A “failure” story: I moved to a different part of FAIR in July this year. Over the summer, I still had all my earlier responsibilities and also had a lot going on in terms of setting up a new team and project. Dhruv and I had moved from Menlo Park to San Francisco for a few months. We have several friends who live in SF, and we met quite a few new people. So our social lives were unusually active too. All in all, it was the first time in my life I remember feeling like I was approaching my capacity (for transparency: it hurts my ego a bit to acknowledge that :)). I approached it as “This doesn’t feel right. I don’t like this stress. Let me pause and take a step back. What is going on? Why am I overwhelmed? Why does it feel like I am running out of time before I’ve had a chance to do everything I want in the day? Is it really just too many things? Or am I making things more urgent than they need to be? Am I really running out of time, or does it just feel like it? Am I reacting to situations with stress in ways that are not helpful? Etc.”. I found it very useful to reflect on this every time I felt overwhelmed, and then make tweaks to make it better.

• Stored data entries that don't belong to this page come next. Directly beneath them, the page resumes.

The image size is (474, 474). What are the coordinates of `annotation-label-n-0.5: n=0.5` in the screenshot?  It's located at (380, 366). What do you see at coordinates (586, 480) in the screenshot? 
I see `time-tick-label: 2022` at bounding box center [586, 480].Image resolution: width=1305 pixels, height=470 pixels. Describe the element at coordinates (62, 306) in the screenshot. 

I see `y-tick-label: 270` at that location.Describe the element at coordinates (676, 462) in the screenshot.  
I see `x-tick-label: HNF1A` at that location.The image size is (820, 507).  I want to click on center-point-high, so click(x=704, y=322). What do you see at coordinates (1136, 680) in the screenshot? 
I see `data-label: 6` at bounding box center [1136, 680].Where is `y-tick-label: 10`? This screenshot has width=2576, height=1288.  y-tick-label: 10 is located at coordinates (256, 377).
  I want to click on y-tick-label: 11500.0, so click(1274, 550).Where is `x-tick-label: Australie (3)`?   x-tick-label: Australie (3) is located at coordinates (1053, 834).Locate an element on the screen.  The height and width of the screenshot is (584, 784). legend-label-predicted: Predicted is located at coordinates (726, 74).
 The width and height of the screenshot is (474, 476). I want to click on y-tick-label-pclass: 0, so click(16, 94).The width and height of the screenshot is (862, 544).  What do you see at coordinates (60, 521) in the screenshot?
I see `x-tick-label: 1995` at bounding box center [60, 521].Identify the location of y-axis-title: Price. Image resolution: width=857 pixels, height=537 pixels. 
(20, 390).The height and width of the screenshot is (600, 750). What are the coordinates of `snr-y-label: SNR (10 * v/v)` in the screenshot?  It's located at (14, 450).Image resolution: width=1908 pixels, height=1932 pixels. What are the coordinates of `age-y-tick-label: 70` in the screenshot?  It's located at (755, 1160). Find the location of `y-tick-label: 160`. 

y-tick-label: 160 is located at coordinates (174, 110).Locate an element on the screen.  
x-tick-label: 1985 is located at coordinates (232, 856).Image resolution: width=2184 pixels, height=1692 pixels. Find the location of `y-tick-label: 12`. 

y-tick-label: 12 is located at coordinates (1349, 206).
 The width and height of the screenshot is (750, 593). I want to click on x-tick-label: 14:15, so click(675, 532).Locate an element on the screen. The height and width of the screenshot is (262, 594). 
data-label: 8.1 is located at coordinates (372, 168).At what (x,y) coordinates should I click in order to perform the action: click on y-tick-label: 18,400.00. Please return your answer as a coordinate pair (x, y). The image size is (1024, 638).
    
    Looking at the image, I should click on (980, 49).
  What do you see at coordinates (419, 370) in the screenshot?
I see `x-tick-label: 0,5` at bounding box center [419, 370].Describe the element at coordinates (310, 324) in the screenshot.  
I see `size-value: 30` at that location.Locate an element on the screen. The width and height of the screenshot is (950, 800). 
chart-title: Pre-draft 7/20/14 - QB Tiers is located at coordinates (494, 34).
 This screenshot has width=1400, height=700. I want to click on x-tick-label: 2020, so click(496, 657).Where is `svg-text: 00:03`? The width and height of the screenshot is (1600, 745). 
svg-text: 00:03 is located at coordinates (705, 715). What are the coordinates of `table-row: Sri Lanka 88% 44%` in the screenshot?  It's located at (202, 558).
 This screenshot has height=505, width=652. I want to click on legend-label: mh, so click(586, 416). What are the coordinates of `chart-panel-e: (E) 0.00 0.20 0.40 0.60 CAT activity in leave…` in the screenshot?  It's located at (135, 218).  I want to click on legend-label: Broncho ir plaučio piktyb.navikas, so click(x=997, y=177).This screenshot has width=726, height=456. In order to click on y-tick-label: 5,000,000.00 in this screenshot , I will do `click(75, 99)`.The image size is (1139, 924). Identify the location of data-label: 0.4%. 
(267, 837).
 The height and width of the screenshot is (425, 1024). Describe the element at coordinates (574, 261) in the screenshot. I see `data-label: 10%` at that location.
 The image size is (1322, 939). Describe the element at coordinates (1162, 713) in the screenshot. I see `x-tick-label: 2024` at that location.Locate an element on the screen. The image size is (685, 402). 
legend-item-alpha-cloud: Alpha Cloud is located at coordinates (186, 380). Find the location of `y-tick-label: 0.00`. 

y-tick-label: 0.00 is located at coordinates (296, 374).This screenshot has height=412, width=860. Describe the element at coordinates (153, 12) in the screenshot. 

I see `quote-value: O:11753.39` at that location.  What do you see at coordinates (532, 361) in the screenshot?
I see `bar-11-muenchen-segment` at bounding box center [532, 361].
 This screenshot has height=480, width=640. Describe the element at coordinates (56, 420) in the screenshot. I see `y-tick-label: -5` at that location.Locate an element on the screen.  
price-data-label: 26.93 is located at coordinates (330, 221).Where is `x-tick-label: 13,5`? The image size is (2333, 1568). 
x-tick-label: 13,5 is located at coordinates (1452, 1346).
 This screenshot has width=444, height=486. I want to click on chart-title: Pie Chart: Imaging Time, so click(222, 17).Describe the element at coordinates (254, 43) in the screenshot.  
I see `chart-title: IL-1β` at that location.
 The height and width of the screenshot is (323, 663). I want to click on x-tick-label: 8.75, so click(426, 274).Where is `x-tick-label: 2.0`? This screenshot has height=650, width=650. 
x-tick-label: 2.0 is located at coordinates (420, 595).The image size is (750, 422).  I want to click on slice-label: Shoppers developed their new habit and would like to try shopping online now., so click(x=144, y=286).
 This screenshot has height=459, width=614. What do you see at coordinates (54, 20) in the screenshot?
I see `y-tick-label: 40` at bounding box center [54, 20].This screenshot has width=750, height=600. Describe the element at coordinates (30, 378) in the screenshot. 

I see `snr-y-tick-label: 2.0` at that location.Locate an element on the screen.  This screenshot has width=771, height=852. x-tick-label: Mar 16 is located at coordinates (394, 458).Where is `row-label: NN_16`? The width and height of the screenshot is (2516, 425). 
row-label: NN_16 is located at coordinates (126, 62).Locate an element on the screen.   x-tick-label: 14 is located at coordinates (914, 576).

How do I approach work-life balance?
This post is already a bit long. So I’ll keep this second part short.
To be honest, I don't get the phrase “work-life” balance. To me, all of it is life! Life is a portfolio, and work is one part of the portfolio. Why don’t we talk about work-family-friends-hobbies-health-etc balance? Why do we pull just work out, and almost think of it as “anti-life”? I understand that I am privileged to have a job that I do out of interest. In contexts where one works primarily to support the rest of their life, the work-life divide makes sense. But I believe most people I interact with who discuss work-life balance are not doing their job just as a way to support the rest of life. I suppose the reasoning behind the work-life "split" is that studies show we run the risk of burnout by working too much, and we don’t run the risk of burning out by hanging out with friends too much :) I imagine that’s why work gets pulled out? Shellye Archambeau's take on work-life integration (as opposed to work-life balance) resonated with me.
I approach life holistically. Everything I described above applies to all of life. I optimize for thriving in life (not just work). I optimize for being happy in life (not just at work). The proportion of time I spend on work has varied (non-monotonically) over the years. At each point though, it was what it was because it made me happy.
Approaching life in this holistic way has led to it being overall an interesting, rewarding, and fun journey so far! We’ll see how it goes in the future :)
Wow, candid as always! Thanks, Devi, for writing this!
A joyful read. Thanks for sharing your experiences.